— PROBLEM DESCRIPTION —
Copy the lines below without any changes.

— DATA PROVIDED —
■ ■ ■ ■
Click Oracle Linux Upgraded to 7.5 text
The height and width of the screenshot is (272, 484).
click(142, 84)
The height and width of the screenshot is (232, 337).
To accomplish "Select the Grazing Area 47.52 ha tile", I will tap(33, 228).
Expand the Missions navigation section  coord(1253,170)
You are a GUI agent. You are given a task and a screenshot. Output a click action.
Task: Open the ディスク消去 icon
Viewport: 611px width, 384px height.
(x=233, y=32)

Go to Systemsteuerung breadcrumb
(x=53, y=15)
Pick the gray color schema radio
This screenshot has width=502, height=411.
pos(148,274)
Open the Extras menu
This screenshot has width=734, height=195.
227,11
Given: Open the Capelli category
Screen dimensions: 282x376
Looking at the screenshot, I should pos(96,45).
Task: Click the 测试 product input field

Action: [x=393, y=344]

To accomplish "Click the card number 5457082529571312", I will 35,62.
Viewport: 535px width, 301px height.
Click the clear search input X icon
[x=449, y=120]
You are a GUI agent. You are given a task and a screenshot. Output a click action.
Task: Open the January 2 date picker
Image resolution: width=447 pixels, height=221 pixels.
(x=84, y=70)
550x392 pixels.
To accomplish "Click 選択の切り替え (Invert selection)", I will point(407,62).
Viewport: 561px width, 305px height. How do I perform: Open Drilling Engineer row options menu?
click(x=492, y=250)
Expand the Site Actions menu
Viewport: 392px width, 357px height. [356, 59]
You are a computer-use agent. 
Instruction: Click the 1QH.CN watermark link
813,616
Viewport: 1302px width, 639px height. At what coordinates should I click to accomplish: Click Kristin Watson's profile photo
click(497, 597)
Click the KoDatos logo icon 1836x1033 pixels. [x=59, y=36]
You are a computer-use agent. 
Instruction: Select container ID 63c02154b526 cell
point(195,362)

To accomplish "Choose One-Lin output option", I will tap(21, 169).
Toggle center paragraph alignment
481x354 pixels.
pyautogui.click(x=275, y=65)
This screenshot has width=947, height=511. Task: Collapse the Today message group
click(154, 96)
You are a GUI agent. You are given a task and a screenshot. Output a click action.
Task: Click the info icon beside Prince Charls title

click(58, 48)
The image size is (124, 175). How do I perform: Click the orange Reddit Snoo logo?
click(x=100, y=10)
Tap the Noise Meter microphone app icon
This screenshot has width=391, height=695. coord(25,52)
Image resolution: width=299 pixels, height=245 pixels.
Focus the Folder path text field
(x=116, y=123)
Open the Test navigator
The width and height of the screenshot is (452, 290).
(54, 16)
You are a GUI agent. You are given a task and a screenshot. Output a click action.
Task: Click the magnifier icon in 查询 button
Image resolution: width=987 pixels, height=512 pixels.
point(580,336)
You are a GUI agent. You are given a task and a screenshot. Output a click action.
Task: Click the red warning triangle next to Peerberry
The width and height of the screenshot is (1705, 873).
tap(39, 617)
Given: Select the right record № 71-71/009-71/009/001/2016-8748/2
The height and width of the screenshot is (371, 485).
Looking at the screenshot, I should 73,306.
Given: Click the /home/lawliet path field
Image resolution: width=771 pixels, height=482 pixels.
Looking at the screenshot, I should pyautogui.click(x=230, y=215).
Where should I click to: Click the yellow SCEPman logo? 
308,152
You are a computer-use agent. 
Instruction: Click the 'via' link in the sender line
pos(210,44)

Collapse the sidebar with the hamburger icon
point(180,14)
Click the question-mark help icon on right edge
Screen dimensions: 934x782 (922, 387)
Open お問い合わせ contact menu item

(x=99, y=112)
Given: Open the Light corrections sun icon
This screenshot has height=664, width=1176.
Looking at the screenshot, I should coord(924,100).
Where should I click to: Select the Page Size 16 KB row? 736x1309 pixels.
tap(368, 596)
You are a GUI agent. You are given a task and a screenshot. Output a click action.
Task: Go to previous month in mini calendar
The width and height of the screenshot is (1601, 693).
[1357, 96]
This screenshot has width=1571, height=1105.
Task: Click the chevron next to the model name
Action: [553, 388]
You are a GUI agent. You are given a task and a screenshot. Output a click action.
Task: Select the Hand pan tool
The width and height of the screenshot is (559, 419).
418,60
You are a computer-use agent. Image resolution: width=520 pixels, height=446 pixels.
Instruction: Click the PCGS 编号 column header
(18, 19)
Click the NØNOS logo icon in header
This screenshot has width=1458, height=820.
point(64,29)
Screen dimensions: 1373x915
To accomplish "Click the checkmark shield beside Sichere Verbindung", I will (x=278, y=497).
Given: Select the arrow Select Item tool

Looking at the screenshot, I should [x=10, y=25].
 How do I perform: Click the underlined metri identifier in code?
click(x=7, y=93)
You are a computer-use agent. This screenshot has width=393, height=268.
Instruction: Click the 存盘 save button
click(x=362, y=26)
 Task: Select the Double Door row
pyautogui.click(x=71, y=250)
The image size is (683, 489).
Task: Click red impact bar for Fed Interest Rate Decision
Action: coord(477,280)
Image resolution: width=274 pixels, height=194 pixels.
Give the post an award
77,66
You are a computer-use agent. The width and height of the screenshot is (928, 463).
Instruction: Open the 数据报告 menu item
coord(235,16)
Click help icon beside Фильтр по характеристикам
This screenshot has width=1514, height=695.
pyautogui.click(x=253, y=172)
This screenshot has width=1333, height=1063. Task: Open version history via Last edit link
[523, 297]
■ ■ ■ ■
— WRITTEN REPLY —
Click Oracle Linux Upgraded to 7.5 text
The height and width of the screenshot is (272, 484).
click(142, 84)
The height and width of the screenshot is (232, 337).
To accomplish "Select the Grazing Area 47.52 ha tile", I will tap(33, 228).
Expand the Missions navigation section  coord(1253,170)
You are a GUI agent. You are given a task and a screenshot. Output a click action.
Task: Open the ディスク消去 icon
Viewport: 611px width, 384px height.
(x=233, y=32)

Go to Systemsteuerung breadcrumb
(x=53, y=15)
Pick the gray color schema radio
This screenshot has width=502, height=411.
pos(148,274)
Open the Extras menu
This screenshot has width=734, height=195.
227,11
Given: Open the Capelli category
Screen dimensions: 282x376
Looking at the screenshot, I should pos(96,45).
Task: Click the 测试 product input field

Action: [x=393, y=344]

To accomplish "Click the card number 5457082529571312", I will 35,62.
Viewport: 535px width, 301px height.
Click the clear search input X icon
[x=449, y=120]
You are a GUI agent. You are given a task and a screenshot. Output a click action.
Task: Open the January 2 date picker
Image resolution: width=447 pixels, height=221 pixels.
(x=84, y=70)
550x392 pixels.
To accomplish "Click 選択の切り替え (Invert selection)", I will point(407,62).
Viewport: 561px width, 305px height. How do I perform: Open Drilling Engineer row options menu?
click(x=492, y=250)
Expand the Site Actions menu
Viewport: 392px width, 357px height. [356, 59]
You are a computer-use agent. 
Instruction: Click the 1QH.CN watermark link
813,616
Viewport: 1302px width, 639px height. At what coordinates should I click to accomplish: Click Kristin Watson's profile photo
click(497, 597)
Click the KoDatos logo icon 1836x1033 pixels. [x=59, y=36]
You are a computer-use agent. 
Instruction: Select container ID 63c02154b526 cell
point(195,362)

To accomplish "Choose One-Lin output option", I will tap(21, 169).
Toggle center paragraph alignment
481x354 pixels.
pyautogui.click(x=275, y=65)
This screenshot has width=947, height=511. Task: Collapse the Today message group
click(154, 96)
You are a GUI agent. You are given a task and a screenshot. Output a click action.
Task: Click the info icon beside Prince Charls title

click(58, 48)
The image size is (124, 175). How do I perform: Click the orange Reddit Snoo logo?
click(x=100, y=10)
Tap the Noise Meter microphone app icon
This screenshot has width=391, height=695. coord(25,52)
Image resolution: width=299 pixels, height=245 pixels.
Focus the Folder path text field
(x=116, y=123)
Open the Test navigator
The width and height of the screenshot is (452, 290).
(54, 16)
You are a GUI agent. You are given a task and a screenshot. Output a click action.
Task: Click the magnifier icon in 查询 button
Image resolution: width=987 pixels, height=512 pixels.
point(580,336)
You are a GUI agent. You are given a task and a screenshot. Output a click action.
Task: Click the red warning triangle next to Peerberry
The width and height of the screenshot is (1705, 873).
tap(39, 617)
Given: Select the right record № 71-71/009-71/009/001/2016-8748/2
The height and width of the screenshot is (371, 485).
Looking at the screenshot, I should 73,306.
Given: Click the /home/lawliet path field
Image resolution: width=771 pixels, height=482 pixels.
Looking at the screenshot, I should pyautogui.click(x=230, y=215).
Where should I click to: Click the yellow SCEPman logo? 
308,152
You are a computer-use agent. 
Instruction: Click the 'via' link in the sender line
pos(210,44)

Collapse the sidebar with the hamburger icon
point(180,14)
Click the question-mark help icon on right edge
Screen dimensions: 934x782 (922, 387)
Open お問い合わせ contact menu item

(x=99, y=112)
Given: Open the Light corrections sun icon
This screenshot has height=664, width=1176.
Looking at the screenshot, I should coord(924,100).
Where should I click to: Select the Page Size 16 KB row? 736x1309 pixels.
tap(368, 596)
You are a GUI agent. You are given a task and a screenshot. Output a click action.
Task: Go to previous month in mini calendar
The width and height of the screenshot is (1601, 693).
[1357, 96]
This screenshot has width=1571, height=1105.
Task: Click the chevron next to the model name
Action: [553, 388]
You are a GUI agent. You are given a task and a screenshot. Output a click action.
Task: Select the Hand pan tool
The width and height of the screenshot is (559, 419).
418,60
You are a computer-use agent. Image resolution: width=520 pixels, height=446 pixels.
Instruction: Click the PCGS 编号 column header
(18, 19)
Click the NØNOS logo icon in header
This screenshot has width=1458, height=820.
point(64,29)
Screen dimensions: 1373x915
To accomplish "Click the checkmark shield beside Sichere Verbindung", I will (x=278, y=497).
Given: Select the arrow Select Item tool

Looking at the screenshot, I should [x=10, y=25].
 How do I perform: Click the underlined metri identifier in code?
click(x=7, y=93)
You are a computer-use agent. This screenshot has width=393, height=268.
Instruction: Click the 存盘 save button
click(x=362, y=26)
 Task: Select the Double Door row
pyautogui.click(x=71, y=250)
The image size is (683, 489).
Task: Click red impact bar for Fed Interest Rate Decision
Action: coord(477,280)
Image resolution: width=274 pixels, height=194 pixels.
Give the post an award
77,66
You are a computer-use agent. The width and height of the screenshot is (928, 463).
Instruction: Open the 数据报告 menu item
coord(235,16)
Click help icon beside Фильтр по характеристикам
This screenshot has width=1514, height=695.
pyautogui.click(x=253, y=172)
This screenshot has width=1333, height=1063. Task: Open version history via Last edit link
[523, 297]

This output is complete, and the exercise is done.